Both models provide high-level program abstractions,
and simple and uniform views
of network structures. The common features of the two models significantly
simplify program coding and debugging for scientific applications.
However, the underlining
execution and overhead patterns are significantly different between
the two models due to their programming constraints, and due to
different and complex structures of interconnection networks
and systems which support the two models. We performed this
experimental study to present implications and
comparisons of execution patterns on two commercial architectures.
We implemented a standard electromagnetic simulation program (EM)
and a linear system solver
using the shared-memory model on the KSR-1 and the data-parallel model on the
CM-5. Our objectives are to examine the execution pattern
changes required for
an implementation transformation between the two models; to study
memory access patterns; to address scalability issues; and
to investigate relative costs and advantages/disadvantages of
using the two models for scientific computations.
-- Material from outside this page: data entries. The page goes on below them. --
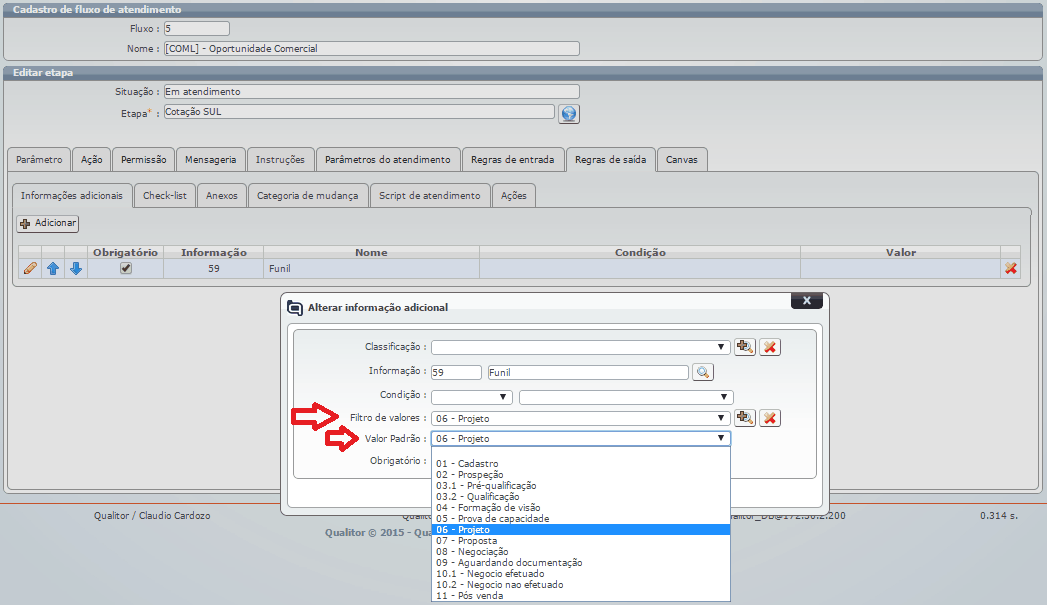
Task: Open the first Condição dropdown
Action: (x=471, y=397)
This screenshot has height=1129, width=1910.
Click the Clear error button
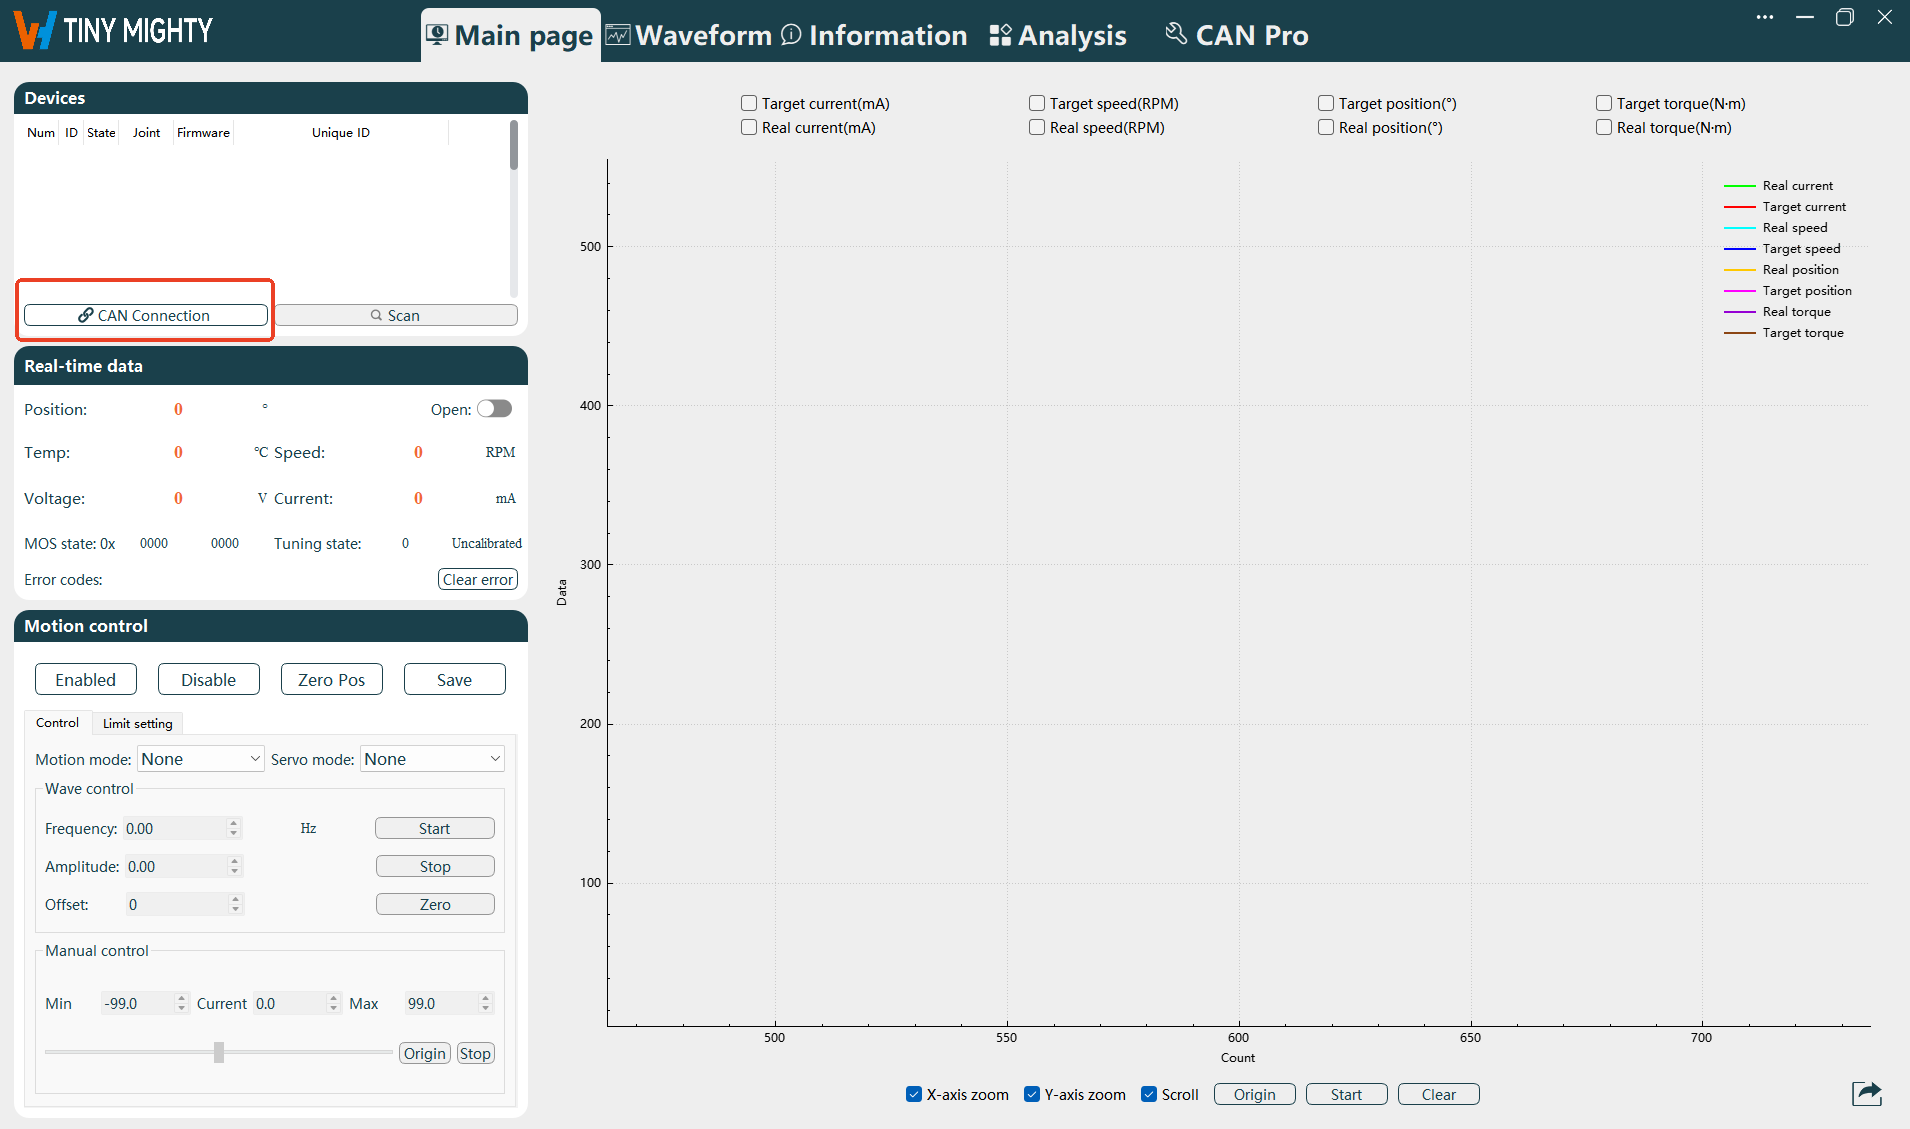(x=478, y=579)
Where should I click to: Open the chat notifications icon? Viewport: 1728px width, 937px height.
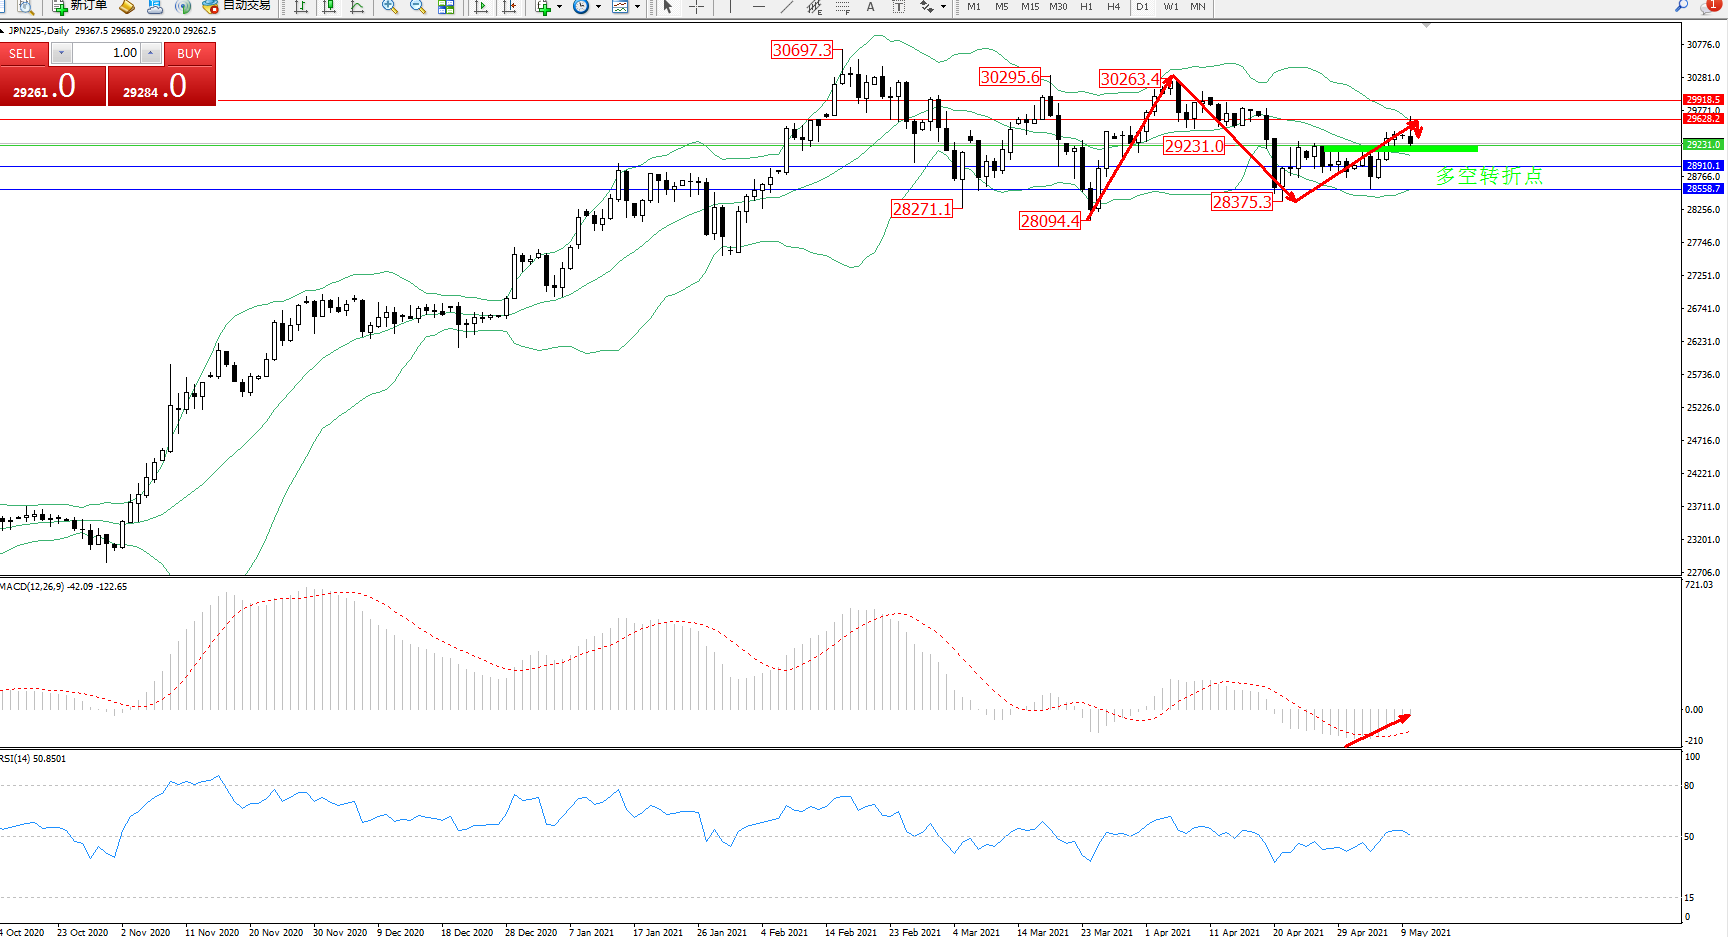[x=1709, y=7]
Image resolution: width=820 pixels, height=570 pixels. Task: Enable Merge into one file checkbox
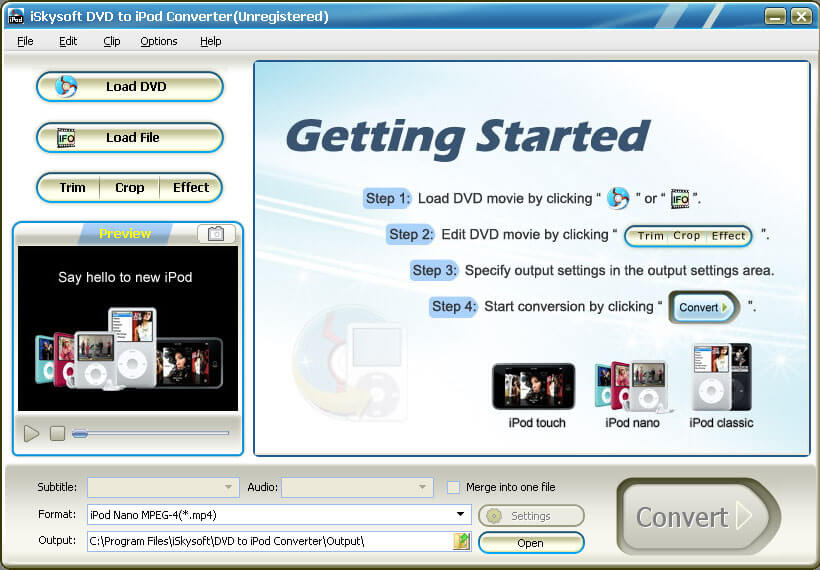[454, 487]
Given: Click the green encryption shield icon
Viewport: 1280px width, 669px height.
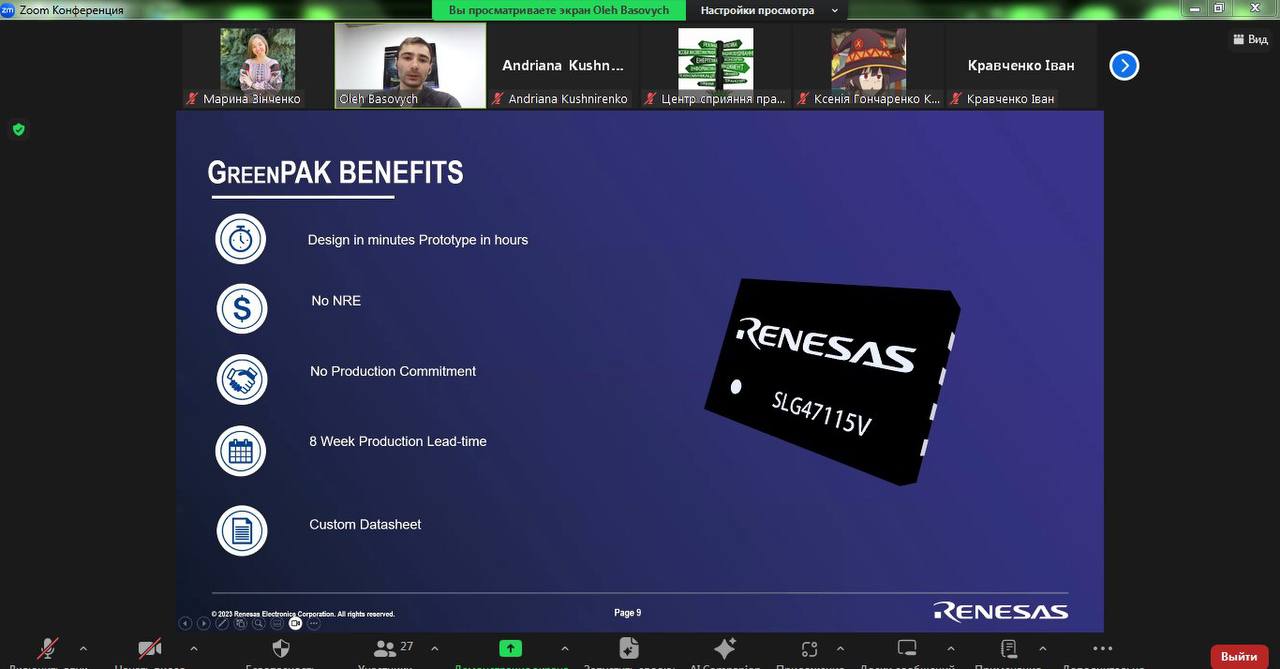Looking at the screenshot, I should pos(18,129).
Our results indicate that the EM program
tends to become computation-intensive in the KSR-1 shared-memory system,
and memory-demanding
in the CM-5 data-parallel system when the systems and the problems are scaled.
The EM program, a highly data-parallel program performed extremely well, 
and the linear system solver, a highly control-structured program
suffered significantly in the data-parallel model on the CM-5.
Our study provides further evidence that matching execution patterns
of algorithms to parallel architectures would achieve better
performance.